20 Gründe selbst Gemüse anzubauen

1. Frische

Gerade gepflückt und schon in der Salatschüssel oder im Kochtopf. Frischer als aus eigenem Anbau können Salat, Kräuter und Gemüse nicht sein.

2. Geschmack

Viele erinnern sich noch an den Geschmack von früher. Als Erdbeeren, Tomaten und sogar Salat noch richtig Eigengeschmack hatten. Was heute im Supermarkt liegt, sieht häufig nur noch gut aus. Wichtig ist Transportfähigkeit und lange Lagerzeiten ohne optische Verluste, da kann man nicht auch noch Geschmack erwarten. Selbst dort, wo auf der Packung „Aroma-Tomate“ (echt jetzt?) steht, ist kein Aroma drin. Für den eigenen Anbau können wir dagegen Sorten mit inneren Werten wählen.

3. Verfügbarkeit

Das Essen ist nur ein paar Schritte von der Küche entfernt. Insbesondere Kräuter sind so immer aromatisch und frisch verfügbar. Aber auch mit schnell wachsendem Gemüse, wie Radieschen, Rucola und Salaten klappt bei guter Planung die «Vorratshaltung» im Beet. Ich versuche zum Beispiel stets Pflücksalat im Beet verfügbar zu haben, was natürlich nicht immer gelingt, aber erstaunlich lange.

4. Haltbarkeit

Gekauftes Gemüse muss möglichst schnell verarbeitet werden. Im Beet haben viele Gemüse eine lange Ernteperiode oder können problemlos etliche Tage bis Wochen weiterwachsen bis wir sie brauchen.

5. Wunder

Ein Samenkorn in die Erde zu legen und zu sehen, wie daraus eine Pflanze wächst, fasziniert mich immer wieder von neuem. Es ist jedes Mal wieder ein kleines Wunder.

Ein paar Wochen später gibt es hier Kohlrabi.

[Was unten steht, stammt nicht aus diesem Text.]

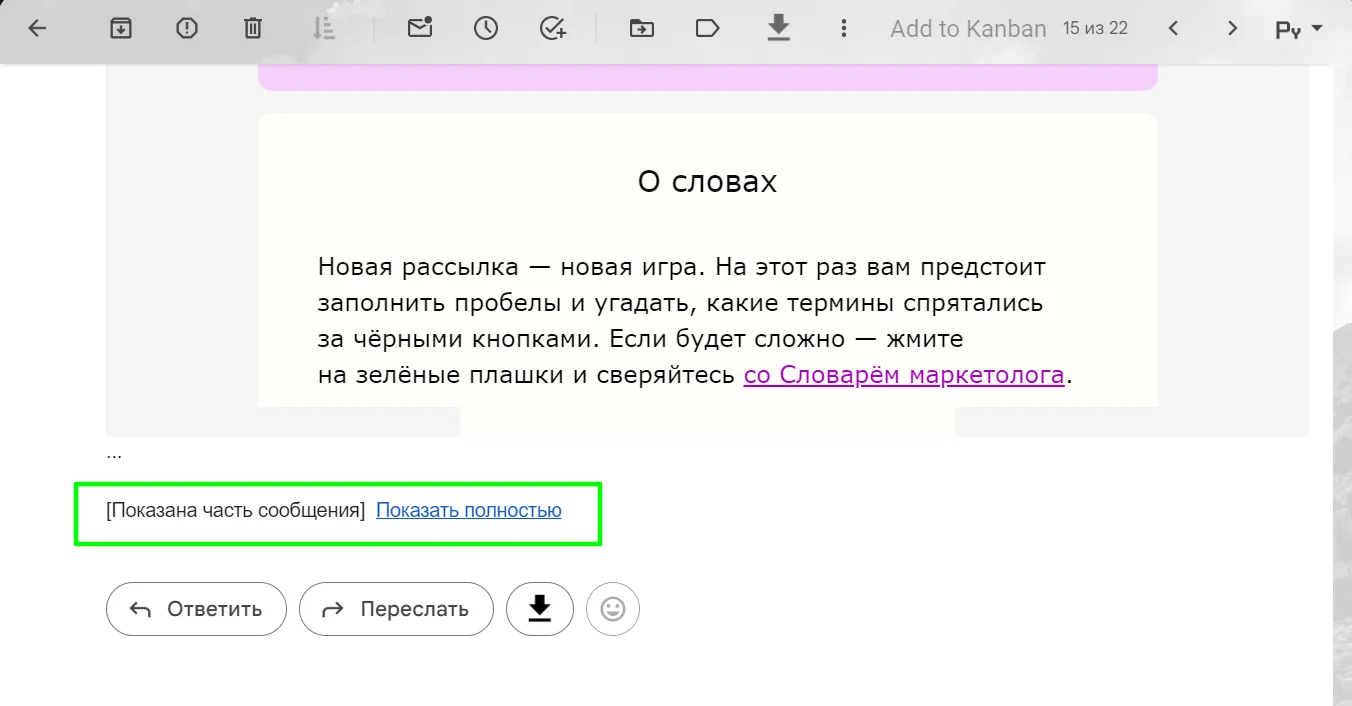Image resolution: width=1352 pixels, height=706 pixels.
Task: Go back to the inbox list
Action: coord(37,29)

Kinder lieben es selbst zu gärtnern…

Tisch mit geerntetem Gemüse.

Reiche Ernte: Möhren, Zwiebeln, Buschbohnen und Zuckermais.

6. Bildung

 Für Kinder ist es so wichtig zu wissen (und auch zu erleben!), dass Gemüse nicht im Supermarkt wächst. Die Handy-Spiele «Farmville» und Co. sind kein Ersatz dafür, die Hände in die Erde zu stecken. Ein Gemüsegärtchen schenkt Spannung, Spiel und Sch … nittlauch.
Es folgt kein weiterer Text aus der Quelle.